Earthquake rupture in shallow, unconsolidated sediment

Tuesday, 16 December 2014: 8:45 AM
Rachael J Bullock1, Nicola De Paola1, Shmuel Marco2 and Robert Holdsworth3, (1)University of Durham, Durham, DH1, United Kingdom, (2)Tel Aviv University, Tel Aviv, Israel, (3)University of Durham, Durham, United Kingdom
Faults in shallow, unconsolidated sediment are often associated with aseismic creep, due to the velocity-strengthening behaviour of unconsolidated materials observed during lab experiments. They are expected to appear as broad zones of distributed deformation. However, large seismic ruptures can still propagate to the surface through shallow sediment, causing vast damage and destructive tsunamis. Our understanding of how seismic rupturing of shallow faults in unconsolidated sediment occurs in nature is limited due to the lack of direct observations constraining their structure, deformation patterns and mechanisms, and frictional behaviour.
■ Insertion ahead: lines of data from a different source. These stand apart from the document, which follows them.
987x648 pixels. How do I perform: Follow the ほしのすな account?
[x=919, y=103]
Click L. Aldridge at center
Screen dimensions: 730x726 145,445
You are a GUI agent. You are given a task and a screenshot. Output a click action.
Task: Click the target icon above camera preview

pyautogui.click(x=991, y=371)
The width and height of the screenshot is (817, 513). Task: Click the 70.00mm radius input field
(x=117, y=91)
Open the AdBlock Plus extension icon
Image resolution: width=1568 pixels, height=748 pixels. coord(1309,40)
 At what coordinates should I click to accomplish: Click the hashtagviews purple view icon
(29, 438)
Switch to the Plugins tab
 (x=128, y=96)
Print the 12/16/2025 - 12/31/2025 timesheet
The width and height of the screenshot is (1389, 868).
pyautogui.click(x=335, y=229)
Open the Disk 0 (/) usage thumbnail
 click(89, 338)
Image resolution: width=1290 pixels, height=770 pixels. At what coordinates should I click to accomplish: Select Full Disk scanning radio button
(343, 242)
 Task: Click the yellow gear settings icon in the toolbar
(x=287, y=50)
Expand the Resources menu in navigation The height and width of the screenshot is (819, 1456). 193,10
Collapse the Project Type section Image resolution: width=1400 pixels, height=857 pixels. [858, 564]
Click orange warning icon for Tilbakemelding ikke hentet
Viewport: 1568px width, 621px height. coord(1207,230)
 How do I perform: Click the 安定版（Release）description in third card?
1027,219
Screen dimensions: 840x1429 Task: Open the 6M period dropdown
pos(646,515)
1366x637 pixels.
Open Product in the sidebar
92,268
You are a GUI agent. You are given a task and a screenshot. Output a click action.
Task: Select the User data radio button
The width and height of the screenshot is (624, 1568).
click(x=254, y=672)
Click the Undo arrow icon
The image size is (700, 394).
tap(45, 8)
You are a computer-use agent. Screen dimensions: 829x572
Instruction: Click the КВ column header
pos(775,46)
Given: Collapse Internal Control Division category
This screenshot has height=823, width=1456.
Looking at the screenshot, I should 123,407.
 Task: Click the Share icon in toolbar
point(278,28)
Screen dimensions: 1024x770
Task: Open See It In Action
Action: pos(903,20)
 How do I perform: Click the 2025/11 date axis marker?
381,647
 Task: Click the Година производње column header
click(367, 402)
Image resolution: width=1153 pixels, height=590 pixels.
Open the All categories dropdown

We studied syn-depositional normal faults, which deform unconsolidated, saturated lake sediments of the palaeo-Dead Sea. The sediments belong to the Lisan Formation (~70-18 Ka) and comprise alternating 1-3 mm thick laminae of aragonite and ultrafine-grained detritus. The faults formed at the surface, the only overburden being the overlying water column, and are known to have hosted seismic slip during large events (M ≥ 6), due to their association with seismites. The faults are discrete, localized structures, which sharply truncate laminae in the host sediment. Slip surfaces are sharp and straight and accompanied by a narrow slip zone, up to 1 cm wide, but often ≤ 1 mm wide, containing ultrafine-grained gouge. The majority of slip, up to 3 m, is concentrated in these slip zones. Faults can be categorised as having either simple geometry (one continuous fault strand accommodates all the displacement) or complex geometry (two or more fault segments share the overall displacement). Slip profiles constructed for simple geometry faults all have similar shapes, regardless of maximum displacement, whereas those for complex geometry faults are highly variable, due to segment interaction. It is apparent from the slip profiles that these faults grow and interact in the same way as ‘brittle’ faults in cohesive rocks.

We will present results of microstructural analyses of the fault rocks, to constrain the deformation mechanisms occurring during seismic slip in unconsolidated sediment. We will also present results of low- and high-velocity friction experiments, which will constrain the conditions under which brittle deformation and seismic slip occur in these materials.